Growth in Canada’s oil sands could be temporarily deferred if Keystone XL is rejected, RBC Capital Markets said in a September report. It added however that increases in moving crude by rail “should significantly bridge the export capacity gap.”
That was before the U.S. National Transportation Safety Board and Canadian Transportation Safety Board said last week that oil hauled by rail needs to be shipped in stronger tank cars and on safer routes. The recommendations came as part of the probe into the Lac-Megantic disaster.
Modifying the tank cars identified by the boards may cost leasing companies and shippers about $5.2 billion, according to estimates by Bloomberg Government.
The rail accidents may add another variable to the debate.

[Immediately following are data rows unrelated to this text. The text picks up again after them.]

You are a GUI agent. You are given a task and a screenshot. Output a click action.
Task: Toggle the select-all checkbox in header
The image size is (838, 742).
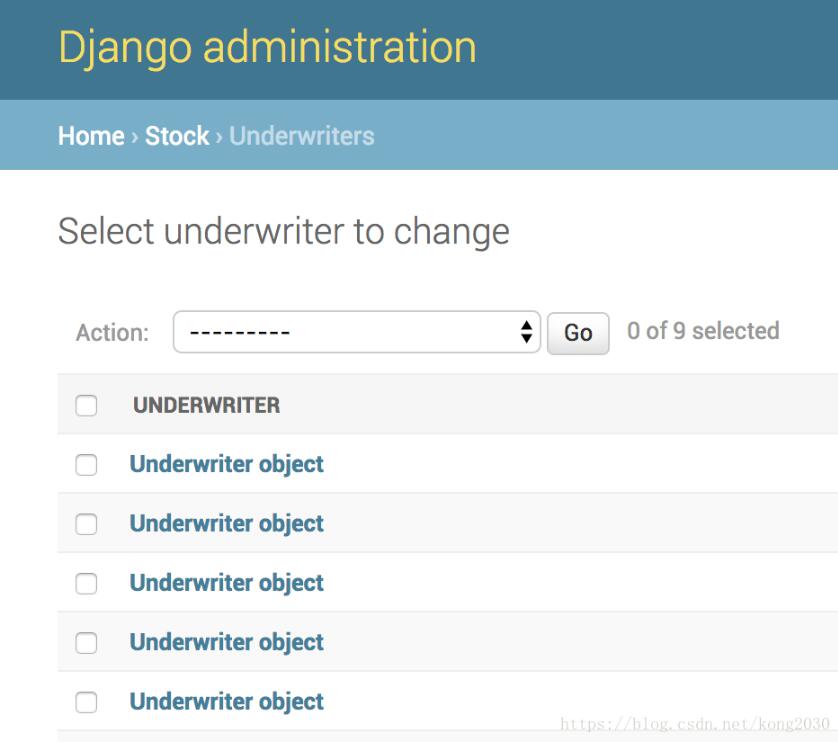click(x=86, y=403)
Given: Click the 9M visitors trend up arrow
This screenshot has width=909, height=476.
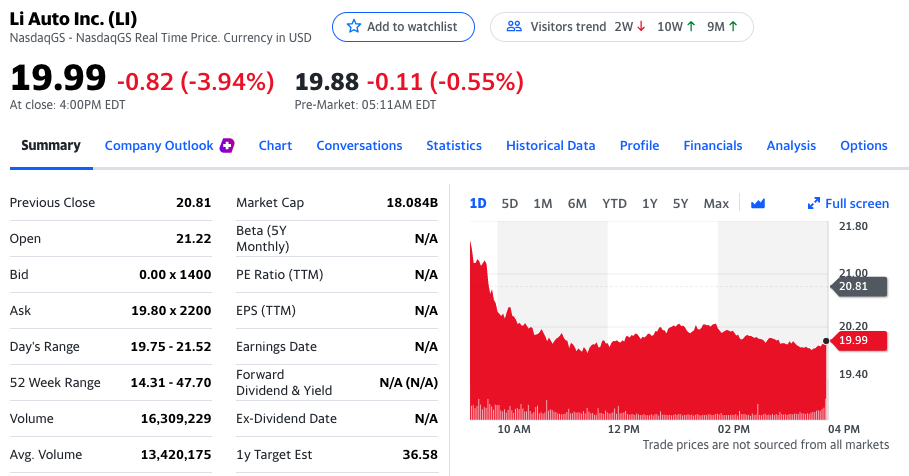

The U.S. and Canada safety boards made their proposals after a BNSF Railway Co. train carrying Bakken formation crude crashed in North Dakota last month, forcing the evacuation of a nearby town, and a CSX Corp. (CSX) train hauling crude derailed Jan. 20 near the Schuylkill River in Philadelphia.
“Rail costs more than pipeline,” said McKenna, a Republican strategist. “That’s going to have a material impact on how much of this stuff gets bought up and how much of it gets sold. That’s a pretty solid argument and it’s getting some traction.”
Peter Howard, chief executive officer of the Canadian Energy Research Institute in Calgary, said it costs about $9 to ship diluted bitumen, as the crude is known, from Alberta to the Gulf of Mexico by pipeline and about $20 to do so by rail.
The higher costs aren’t deterring rail projects. Shipments by rail will increase “quite significantly” in the next few years as pipelines reach their carrying capacity, he said.
The costs of moving it by train could increase with regulations, he said.
After a final environmental assessment is released, federal agencies including the EPA have 90 days to advise the State Department on why Keystone is or isn’t in the national interest.
“There is no way, no how that the tar sands gets out of the ground as fast -- or at all -- without this pipeline,” Gene Karpinski, the president of the League of Conservation Voters, told reporters. “We’re cautiously optimistic and remain that way.”
“If State conducts a defensible environmental review of Keystone XL -- and we expect it to -- it will have to recognize the mounting evidence showing the project’s critical importance to the tar sands industry’s expansion plans,” Swift said.